The ONNX models must be opset 10 or higher to be quantized by Vitis AI ONNX Quantizer. Models with opset < 10 must be reconverted to ONNX from their original framework using opset 10 or above. Alternatively, you can refer to the usage of the version converter for ONNX Version Converter onnx/onnx

Use the following steps to run PTQ with vai_q_onnx.

1. Preparing the Float Model and Calibration Set#

Before running vai_q_onnx, prepare the float model and calibration set, including the files as listed

  • float model Floating-point ONNX models in onnx format.

  • calibration dataset A subset of the training dataset or validation dataset to represent the input data distribution, usually 100 to 1000 images are enough.

3. Quantizing Using the vai_q_onnx API#

The static quantization method first runs the model using a set of inputs called calibration data.
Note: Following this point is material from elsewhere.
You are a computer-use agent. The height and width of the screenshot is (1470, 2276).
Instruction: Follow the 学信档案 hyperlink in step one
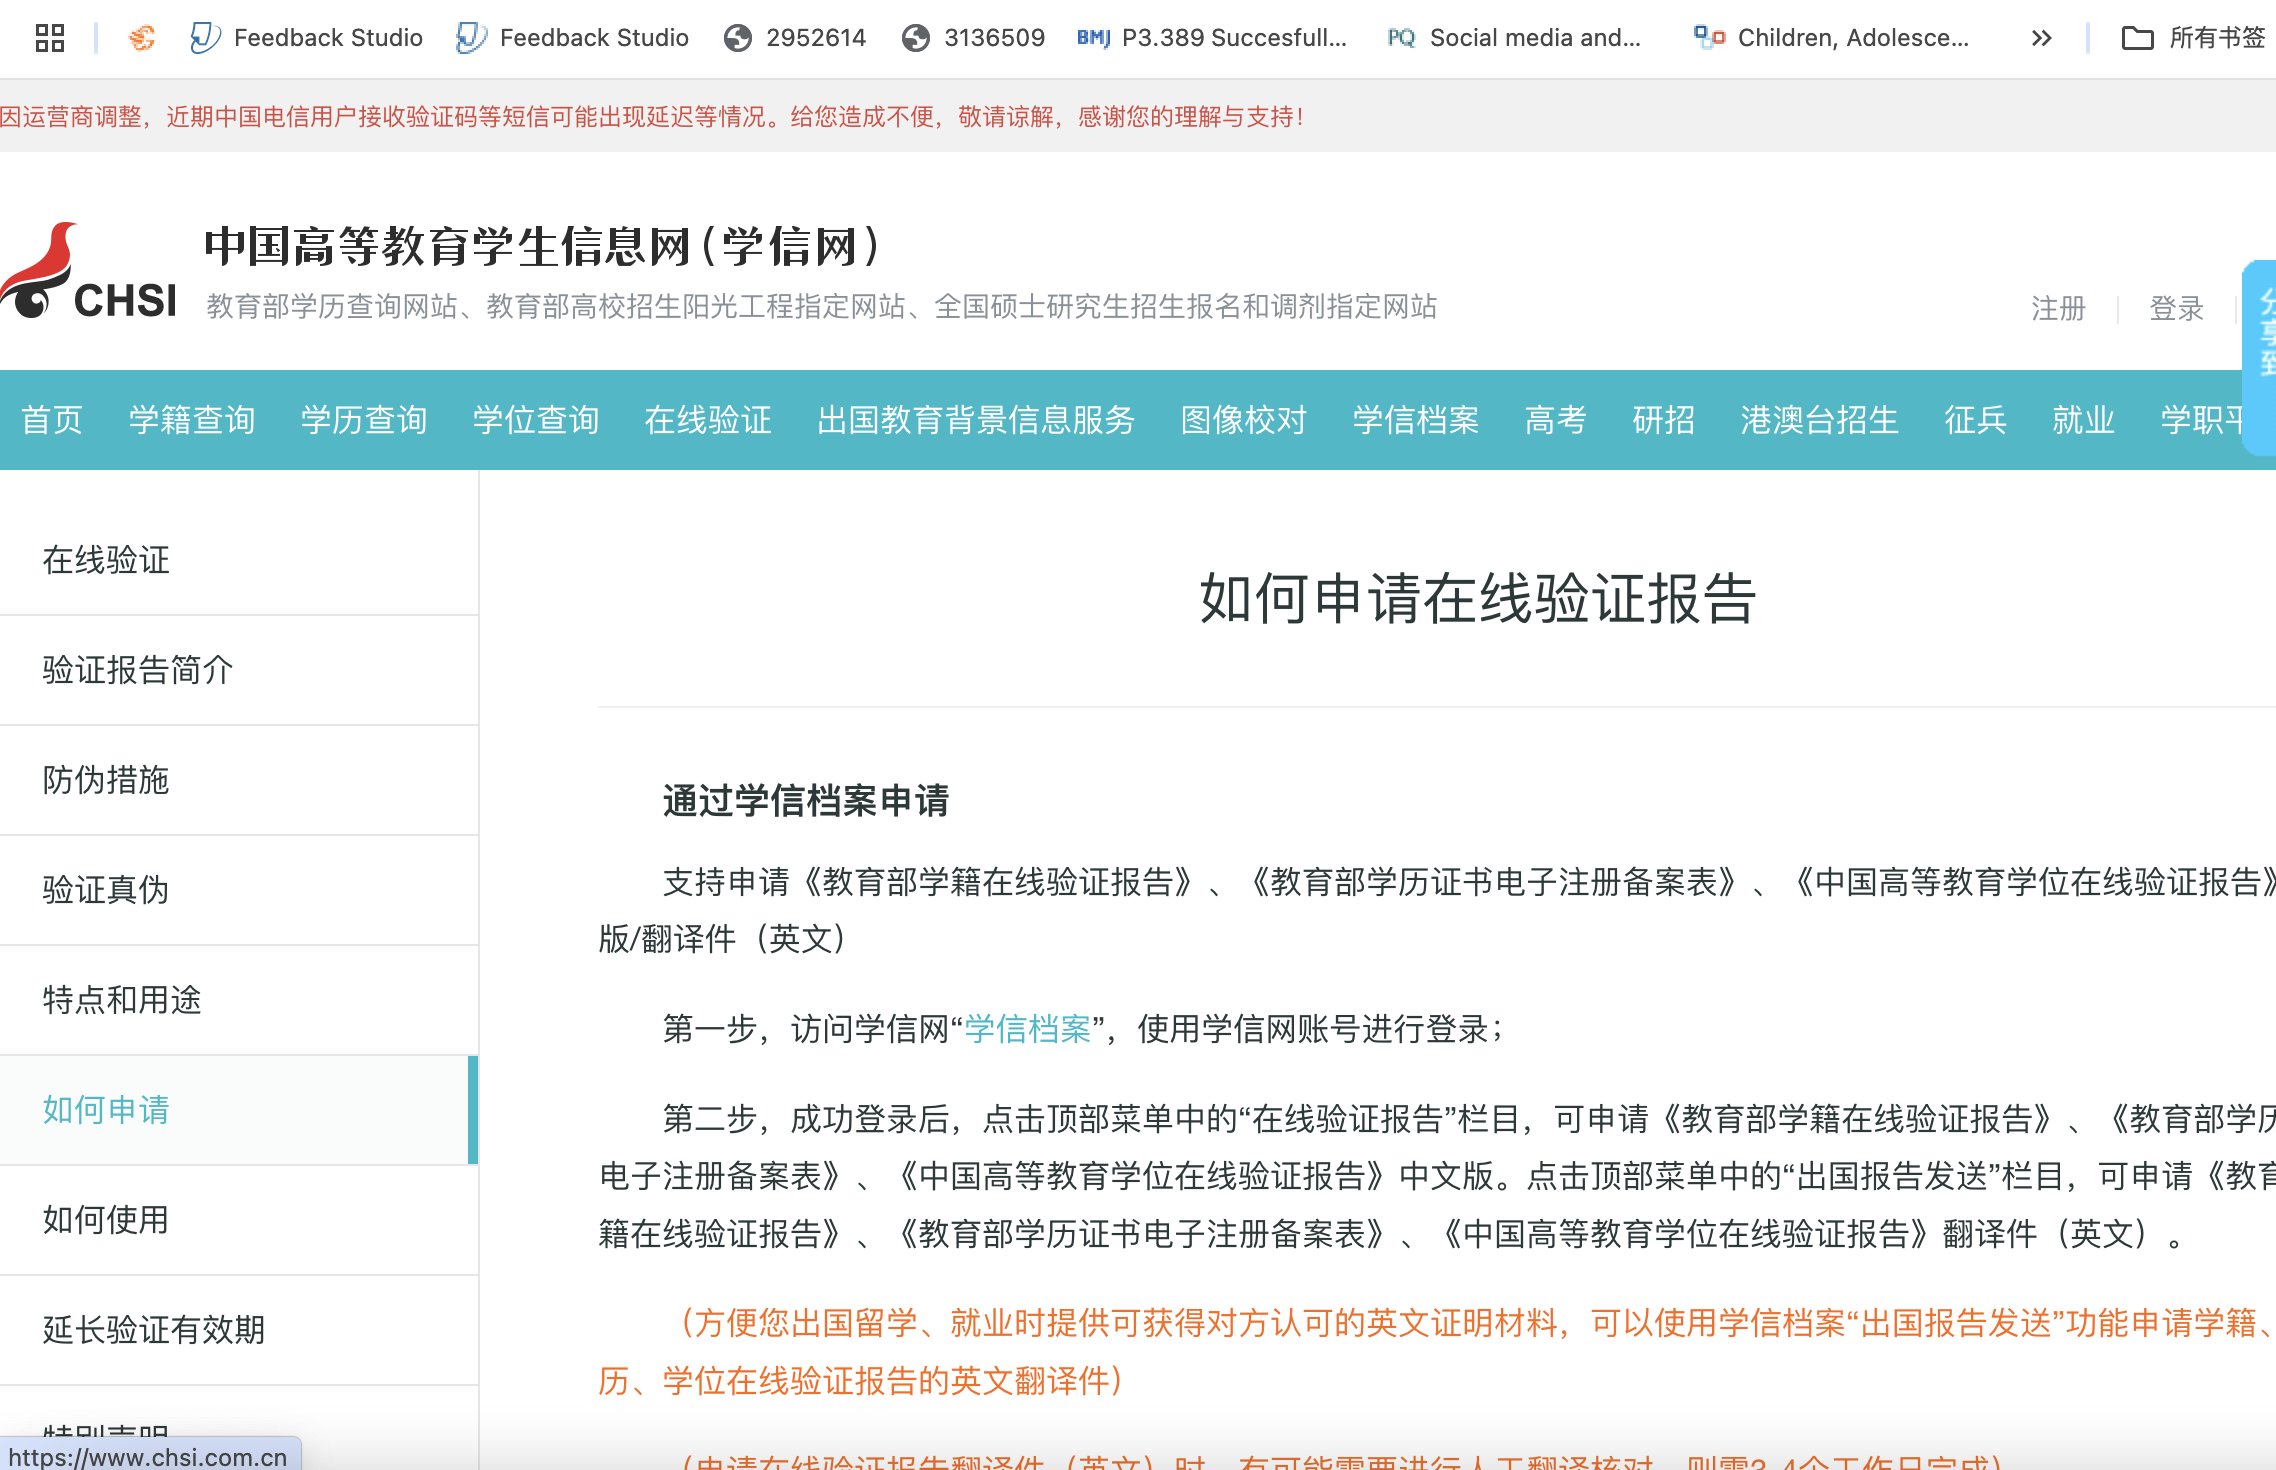(1027, 1029)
During these runs, we compute the quantization parameters for each activation. These quantization parameters are written as constants to the quantized model and used for all inputs. Vai_q_onnx quantization tool has expanded calibration methods to power-of-2 scale/float scale quantization methods. Float scale quantization methods include MinMax, Entropy, and Percentile. Power-of-2 scale quantization methods include MinMax and MinMSE.
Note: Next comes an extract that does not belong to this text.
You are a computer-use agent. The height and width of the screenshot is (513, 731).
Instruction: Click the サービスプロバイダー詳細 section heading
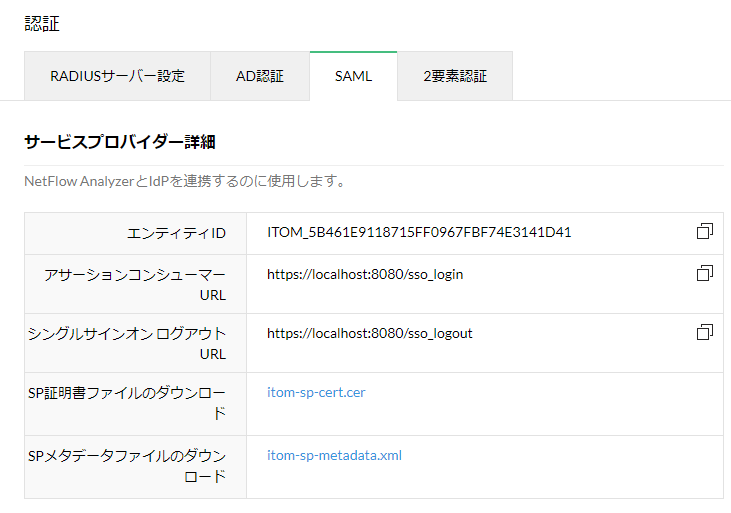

vai_q_onnx.quantize_static(
   model_input,
   model_output,
   calibration_data_reader,
   quant_format=vai_q_onnx.VitisQuantFormat.FixNeuron,
   calibrate_method=vai_q_onnx.PowerOfTwoMethod.MinMSE,
   input_nodes=[],
   output_nodes=[],
   extra_options=None,)

Arguments

model_input: (String) This parameter specifies the file path of the model that is to be quantized.

model_output: (String) This parameter specifies the file path where the quantized model will be saved.

calibration_data_reader: (Object or None) This parameter is a calibration data reader that enumerates the calibration data and generates inputs for the original model. If you wish to use random data for a quick test, you can set calibration_data_reader to None.

quant_format: (Enum) This parameter defines the quantization format for the model. It has the following options:

  • QOperator This option quantizes the model directly using quantized operators.

  • QDQ This option quantizes the model by inserting QuantizeLinear/DeQuantizeLinear into the tensor. It supports 8-bit quantization only

  • VitisQuantFormat.QDQ This option quantizes the model by inserting VAIQuantizeLinear/VAIDeQuantizeLinear into the tensor. It supports a wider range of bit-widths and configurations.

  • VitisQuantFormat.FixNeuron This option quantizes the model by inserting FixNeuron (a combination of QuantizeLinear and DeQuantizeLinear) into the tensor. This is the default value.

calibrate_method: (Enum) This parameter is used to set the power-of-2 scale quantization method. It currently supports two methods:

  • ‘vai_q_onnx.PowerOfTwoMethod.NonOverflow’

  • ‘vai_q_onnx.PowerOfTwoMethod.MinMSE’ (default)

input_nodes: (List of Strings) This parameter is a list of the names of the starting nodes to be quantized. Nodes in the model before these nodes will not be quantized. For example, this argument can be used to skip some pre-processing nodes or stop the first node from being quantized. The default value is an empty list ([]).

output_nodes: (List of Strings) This parameter is a list of the names of the end nodes to be quantized. Nodes in the model after these nodes will not be quantized. For example, this argument can be used to skip some post-processing nodes or stop the last node from being quantized. The default value is an empty list ([]).

extra_options: (Dict or None) This parameter is a dictionary of additional options that can be passed to the quantization process. If there are no additional options to provide, this can be set to None. The default value is None.